August 2018 Review
The Schaumburg library chose this book for a communitywide book for the fall, and thus it is also on my book club list. I read it five years back but decided to give it another go to have a refresher before the discussion. This go round, I “read” the audio format. First of all, I am SO PUMPED to live in a place that picked such a book to foist on the community. What an enlightening and refreshing book. It’s almost a primer for diversity and understanding of other and immigrants as Lahiri tells the story of the Ganguli family as they immigrate from India to America and adapt to American culture and way of life.
She does some interesting things with narration, focusing equally on the father, mother, and later son, to show their experiences and the world through their lens. Poignant and informative Lahiri manages to educate without preaching to or at the reader, providing a simple story that is relatable, no matter your level of exposure to other cultures. It puts the reader in the Ganguli’s shoes, as they each struggle with personal and cultural identity in a foreign land. I’m glad to have the chance to discuss it and that it is back on my radar as I will once again be suggesting it to anyone asking me for a book suggestion.

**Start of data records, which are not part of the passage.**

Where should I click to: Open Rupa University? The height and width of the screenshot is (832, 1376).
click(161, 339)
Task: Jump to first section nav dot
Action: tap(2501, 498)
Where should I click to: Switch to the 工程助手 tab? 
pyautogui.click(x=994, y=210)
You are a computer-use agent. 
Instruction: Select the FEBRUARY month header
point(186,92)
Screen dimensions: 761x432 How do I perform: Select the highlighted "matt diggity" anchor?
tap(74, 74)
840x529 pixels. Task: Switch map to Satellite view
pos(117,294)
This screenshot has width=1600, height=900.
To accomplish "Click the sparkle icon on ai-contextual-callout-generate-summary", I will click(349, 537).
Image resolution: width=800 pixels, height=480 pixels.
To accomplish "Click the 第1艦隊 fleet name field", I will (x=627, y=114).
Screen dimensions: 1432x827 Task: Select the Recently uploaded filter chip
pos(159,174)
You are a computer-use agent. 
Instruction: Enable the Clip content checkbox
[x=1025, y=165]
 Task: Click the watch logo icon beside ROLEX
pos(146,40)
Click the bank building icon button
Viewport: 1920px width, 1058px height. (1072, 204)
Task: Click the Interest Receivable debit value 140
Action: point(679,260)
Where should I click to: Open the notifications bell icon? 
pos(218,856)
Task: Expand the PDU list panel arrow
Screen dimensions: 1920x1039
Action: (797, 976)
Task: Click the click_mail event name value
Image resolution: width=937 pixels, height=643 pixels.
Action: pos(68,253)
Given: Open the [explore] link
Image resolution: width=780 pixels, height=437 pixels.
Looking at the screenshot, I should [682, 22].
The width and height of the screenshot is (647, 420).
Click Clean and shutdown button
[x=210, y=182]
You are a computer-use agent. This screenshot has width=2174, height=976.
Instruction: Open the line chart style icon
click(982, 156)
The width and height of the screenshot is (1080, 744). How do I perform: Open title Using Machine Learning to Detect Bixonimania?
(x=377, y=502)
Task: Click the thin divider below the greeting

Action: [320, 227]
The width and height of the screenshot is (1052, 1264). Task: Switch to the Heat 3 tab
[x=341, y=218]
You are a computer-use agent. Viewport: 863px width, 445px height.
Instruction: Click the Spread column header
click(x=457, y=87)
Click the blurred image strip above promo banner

Bonus fact: while writing this review and doing a bit of additional research, I learned that Lahiri won the Pulitzer for her debut work of fiction, Interpreter of Maladies, um, what? Added to the (never-ending) reading list.
May 2013 Review
“For being a foreigner, Ashima is beginning to realize, is a sort of lifelong pregnancy – a perpetual wait, a constant burden, a continuous feeling out of sorts.” The Namesake is a poignant and honest observation of family, cultural differences, and self discovery and the ways our experiences and upbringing inform our adult lives.
I honestly don’t want to say too much because I really enjoyed this book and want to let others go into it blind, as I did, as I feel it improves the experience. I will say that for me this is one of those books that really makes you feel what the characters are feeling and succeeds at unifying the human experience by showing that despite cultural differences, we are really at the core the same. It is definitely a read that will stay with you long after you put it down.
Ultimately we are all people trying to make it through. Some have it better, some have it worse, but we are all just trying to make sense of the hands we were dealt. “There were things for which it was impossible to prepare but which one spent a lifetime looking back at, trying to accept, interpret, comprehend. Things that should never have happened, that seemed out of place and wrong, these were what prevailed, what endured, in the end.”